▸ Rincian Tugas
Tulis ulang bagian dari baris yang memuat "Find the location of a particular element. This" sampai baris yang memuat "the national_flag icon", tetapi tukar "particular" dengan "specific" dan biarkan selebihnya tetap sama.

▸ Data yang Diberikan
================

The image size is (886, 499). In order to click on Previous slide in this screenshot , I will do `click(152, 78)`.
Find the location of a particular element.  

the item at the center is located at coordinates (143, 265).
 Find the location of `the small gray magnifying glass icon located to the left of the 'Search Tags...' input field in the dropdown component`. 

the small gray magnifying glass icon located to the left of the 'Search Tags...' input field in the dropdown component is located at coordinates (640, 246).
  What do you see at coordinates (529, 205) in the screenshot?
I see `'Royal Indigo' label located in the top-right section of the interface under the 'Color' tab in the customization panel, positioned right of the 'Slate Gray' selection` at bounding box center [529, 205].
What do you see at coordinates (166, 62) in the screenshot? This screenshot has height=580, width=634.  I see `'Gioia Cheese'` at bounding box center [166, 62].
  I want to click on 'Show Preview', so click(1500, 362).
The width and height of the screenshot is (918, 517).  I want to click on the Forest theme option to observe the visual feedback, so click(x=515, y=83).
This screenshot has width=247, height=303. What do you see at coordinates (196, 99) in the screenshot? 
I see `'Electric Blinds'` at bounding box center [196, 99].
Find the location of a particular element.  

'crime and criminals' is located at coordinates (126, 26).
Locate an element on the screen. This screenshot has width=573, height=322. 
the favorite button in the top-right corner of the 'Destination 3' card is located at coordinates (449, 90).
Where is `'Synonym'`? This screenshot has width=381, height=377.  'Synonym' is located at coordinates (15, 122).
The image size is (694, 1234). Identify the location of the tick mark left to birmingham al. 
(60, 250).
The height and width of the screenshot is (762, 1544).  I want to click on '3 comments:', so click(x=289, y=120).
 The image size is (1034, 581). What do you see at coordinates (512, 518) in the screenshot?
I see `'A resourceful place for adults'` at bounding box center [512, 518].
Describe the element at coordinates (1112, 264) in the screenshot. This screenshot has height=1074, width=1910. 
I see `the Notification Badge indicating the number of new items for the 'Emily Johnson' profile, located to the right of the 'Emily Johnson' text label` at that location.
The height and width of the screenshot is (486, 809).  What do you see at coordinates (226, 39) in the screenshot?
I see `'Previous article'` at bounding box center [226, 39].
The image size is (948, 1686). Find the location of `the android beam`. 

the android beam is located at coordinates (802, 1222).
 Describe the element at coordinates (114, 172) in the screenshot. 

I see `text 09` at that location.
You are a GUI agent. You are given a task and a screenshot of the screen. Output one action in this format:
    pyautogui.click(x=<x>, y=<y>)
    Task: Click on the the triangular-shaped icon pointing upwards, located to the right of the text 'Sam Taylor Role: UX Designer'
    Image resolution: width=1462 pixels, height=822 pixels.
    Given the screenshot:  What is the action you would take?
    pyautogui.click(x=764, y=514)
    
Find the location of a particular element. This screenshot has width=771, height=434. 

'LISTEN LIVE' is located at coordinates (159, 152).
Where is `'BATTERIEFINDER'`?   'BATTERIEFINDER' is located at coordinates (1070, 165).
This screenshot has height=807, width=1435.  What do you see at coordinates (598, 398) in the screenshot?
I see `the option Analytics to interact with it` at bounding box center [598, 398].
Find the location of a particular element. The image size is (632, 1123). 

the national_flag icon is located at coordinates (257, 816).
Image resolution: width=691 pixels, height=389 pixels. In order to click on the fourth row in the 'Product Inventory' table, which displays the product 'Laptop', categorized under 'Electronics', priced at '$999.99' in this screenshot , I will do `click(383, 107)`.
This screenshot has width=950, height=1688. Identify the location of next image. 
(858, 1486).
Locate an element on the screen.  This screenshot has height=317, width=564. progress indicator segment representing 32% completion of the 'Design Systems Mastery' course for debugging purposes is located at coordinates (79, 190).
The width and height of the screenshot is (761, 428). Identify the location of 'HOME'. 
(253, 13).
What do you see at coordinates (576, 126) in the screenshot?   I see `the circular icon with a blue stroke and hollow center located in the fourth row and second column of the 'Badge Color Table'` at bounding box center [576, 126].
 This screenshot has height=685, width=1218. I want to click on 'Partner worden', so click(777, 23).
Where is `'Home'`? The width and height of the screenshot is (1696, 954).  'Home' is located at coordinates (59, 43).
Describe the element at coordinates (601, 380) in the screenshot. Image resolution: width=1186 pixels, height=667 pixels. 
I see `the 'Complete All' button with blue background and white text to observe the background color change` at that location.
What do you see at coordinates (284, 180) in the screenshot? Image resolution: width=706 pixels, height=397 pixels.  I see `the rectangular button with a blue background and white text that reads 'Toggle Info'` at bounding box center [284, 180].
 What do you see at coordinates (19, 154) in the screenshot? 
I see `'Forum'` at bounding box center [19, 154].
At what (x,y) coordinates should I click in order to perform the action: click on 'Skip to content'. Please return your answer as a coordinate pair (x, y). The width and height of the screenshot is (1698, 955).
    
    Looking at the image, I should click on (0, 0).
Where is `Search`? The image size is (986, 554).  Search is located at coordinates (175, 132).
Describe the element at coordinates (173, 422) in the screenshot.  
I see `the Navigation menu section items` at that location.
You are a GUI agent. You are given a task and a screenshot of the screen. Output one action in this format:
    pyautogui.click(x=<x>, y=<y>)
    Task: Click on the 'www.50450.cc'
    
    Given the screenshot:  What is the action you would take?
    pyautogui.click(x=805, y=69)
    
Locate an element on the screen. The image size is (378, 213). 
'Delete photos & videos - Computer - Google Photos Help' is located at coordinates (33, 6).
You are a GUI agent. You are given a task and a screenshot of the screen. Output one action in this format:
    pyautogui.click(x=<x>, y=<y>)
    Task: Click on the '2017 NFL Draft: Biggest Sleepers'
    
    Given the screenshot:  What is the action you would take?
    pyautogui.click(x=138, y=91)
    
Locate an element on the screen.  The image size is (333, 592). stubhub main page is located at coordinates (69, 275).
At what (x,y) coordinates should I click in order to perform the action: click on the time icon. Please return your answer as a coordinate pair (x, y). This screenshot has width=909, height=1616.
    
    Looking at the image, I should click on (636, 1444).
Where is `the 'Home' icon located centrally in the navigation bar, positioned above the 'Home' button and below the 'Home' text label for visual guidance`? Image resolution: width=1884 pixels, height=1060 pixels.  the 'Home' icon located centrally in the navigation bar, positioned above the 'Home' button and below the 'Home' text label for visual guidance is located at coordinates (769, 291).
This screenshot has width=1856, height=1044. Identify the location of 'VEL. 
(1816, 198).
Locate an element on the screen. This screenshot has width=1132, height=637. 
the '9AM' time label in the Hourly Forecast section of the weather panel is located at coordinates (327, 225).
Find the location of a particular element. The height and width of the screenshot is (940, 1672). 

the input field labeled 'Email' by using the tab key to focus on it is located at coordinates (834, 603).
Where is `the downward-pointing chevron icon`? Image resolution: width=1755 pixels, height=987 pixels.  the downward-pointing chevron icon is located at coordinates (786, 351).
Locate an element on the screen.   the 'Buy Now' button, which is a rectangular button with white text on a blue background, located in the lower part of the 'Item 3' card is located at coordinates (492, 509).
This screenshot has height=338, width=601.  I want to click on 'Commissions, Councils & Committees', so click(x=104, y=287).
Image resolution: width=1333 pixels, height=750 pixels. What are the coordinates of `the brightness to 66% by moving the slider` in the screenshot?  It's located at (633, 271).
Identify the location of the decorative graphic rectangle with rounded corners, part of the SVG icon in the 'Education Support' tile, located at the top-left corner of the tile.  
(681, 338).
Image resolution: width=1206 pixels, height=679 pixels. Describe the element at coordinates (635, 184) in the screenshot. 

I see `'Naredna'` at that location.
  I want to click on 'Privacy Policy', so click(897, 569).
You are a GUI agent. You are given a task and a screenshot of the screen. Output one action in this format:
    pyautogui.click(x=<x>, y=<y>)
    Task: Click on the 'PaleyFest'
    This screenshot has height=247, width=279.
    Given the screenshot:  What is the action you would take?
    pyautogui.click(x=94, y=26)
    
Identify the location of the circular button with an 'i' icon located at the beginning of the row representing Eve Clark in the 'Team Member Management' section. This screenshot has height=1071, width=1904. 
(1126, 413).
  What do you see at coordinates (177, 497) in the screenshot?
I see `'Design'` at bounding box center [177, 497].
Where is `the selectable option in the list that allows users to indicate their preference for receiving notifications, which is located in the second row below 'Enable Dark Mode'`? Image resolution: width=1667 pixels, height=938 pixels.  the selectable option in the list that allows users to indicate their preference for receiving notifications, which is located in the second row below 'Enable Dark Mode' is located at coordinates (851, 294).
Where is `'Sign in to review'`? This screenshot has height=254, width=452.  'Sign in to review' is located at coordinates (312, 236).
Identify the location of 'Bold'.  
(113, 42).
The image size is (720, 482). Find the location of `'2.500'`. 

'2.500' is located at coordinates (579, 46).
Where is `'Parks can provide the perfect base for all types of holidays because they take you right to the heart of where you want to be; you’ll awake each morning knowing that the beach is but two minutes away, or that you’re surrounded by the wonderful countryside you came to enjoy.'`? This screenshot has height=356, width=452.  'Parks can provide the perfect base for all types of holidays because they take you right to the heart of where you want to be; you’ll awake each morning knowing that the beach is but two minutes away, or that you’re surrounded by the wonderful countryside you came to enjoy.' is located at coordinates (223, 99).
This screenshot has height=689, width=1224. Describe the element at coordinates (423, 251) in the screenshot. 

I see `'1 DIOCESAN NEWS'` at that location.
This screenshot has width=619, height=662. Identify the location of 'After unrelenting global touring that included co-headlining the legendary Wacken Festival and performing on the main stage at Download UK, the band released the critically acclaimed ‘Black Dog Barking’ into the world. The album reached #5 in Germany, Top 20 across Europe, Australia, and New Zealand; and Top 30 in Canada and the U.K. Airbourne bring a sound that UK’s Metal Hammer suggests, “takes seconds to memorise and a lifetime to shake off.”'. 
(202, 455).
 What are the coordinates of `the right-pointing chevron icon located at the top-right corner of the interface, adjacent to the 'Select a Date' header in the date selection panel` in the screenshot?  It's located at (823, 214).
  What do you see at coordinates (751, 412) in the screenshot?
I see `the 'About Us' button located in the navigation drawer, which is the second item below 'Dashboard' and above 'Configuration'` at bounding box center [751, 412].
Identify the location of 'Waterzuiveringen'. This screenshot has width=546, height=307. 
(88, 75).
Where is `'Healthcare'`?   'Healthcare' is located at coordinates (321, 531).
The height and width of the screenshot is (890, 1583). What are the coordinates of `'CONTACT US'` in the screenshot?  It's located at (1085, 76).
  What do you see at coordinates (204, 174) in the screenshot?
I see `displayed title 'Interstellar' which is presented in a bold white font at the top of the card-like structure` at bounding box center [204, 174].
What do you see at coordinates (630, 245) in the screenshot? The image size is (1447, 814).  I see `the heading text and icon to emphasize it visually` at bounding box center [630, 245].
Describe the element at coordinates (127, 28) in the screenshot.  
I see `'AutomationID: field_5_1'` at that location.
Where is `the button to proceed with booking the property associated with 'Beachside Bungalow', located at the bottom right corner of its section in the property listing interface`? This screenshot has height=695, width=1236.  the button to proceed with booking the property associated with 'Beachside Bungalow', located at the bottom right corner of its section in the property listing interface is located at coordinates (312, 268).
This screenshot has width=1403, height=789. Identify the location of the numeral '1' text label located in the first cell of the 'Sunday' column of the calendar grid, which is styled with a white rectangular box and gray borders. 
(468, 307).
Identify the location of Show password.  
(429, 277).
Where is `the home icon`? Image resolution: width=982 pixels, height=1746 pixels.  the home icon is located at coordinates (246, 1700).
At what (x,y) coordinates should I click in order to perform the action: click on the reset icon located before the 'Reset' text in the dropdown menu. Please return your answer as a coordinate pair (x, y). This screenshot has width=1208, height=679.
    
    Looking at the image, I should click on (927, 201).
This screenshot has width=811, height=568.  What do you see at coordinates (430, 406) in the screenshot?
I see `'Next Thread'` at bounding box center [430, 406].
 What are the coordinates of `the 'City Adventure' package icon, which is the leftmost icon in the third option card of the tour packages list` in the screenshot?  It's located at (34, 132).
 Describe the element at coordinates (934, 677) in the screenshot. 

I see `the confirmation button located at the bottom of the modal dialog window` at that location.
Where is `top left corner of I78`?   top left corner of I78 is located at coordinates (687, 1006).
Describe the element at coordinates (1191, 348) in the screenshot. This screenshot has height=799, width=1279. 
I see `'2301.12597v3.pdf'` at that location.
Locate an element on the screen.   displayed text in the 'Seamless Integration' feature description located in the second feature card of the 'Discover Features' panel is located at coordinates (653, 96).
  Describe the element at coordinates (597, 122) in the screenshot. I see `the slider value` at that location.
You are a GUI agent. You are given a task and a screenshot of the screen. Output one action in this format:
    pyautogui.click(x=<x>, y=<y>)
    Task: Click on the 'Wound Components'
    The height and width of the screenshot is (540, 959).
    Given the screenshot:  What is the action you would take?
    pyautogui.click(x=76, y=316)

================

▸ Hasil Tugas
Find the location of a specific element. This screenshot has width=771, height=434. 

'LISTEN LIVE' is located at coordinates (159, 152).
Where is `'BATTERIEFINDER'`?   'BATTERIEFINDER' is located at coordinates (1070, 165).
This screenshot has height=807, width=1435.  What do you see at coordinates (598, 398) in the screenshot?
I see `the option Analytics to interact with it` at bounding box center [598, 398].
Find the location of a specific element. The image size is (632, 1123). 

the national_flag icon is located at coordinates (257, 816).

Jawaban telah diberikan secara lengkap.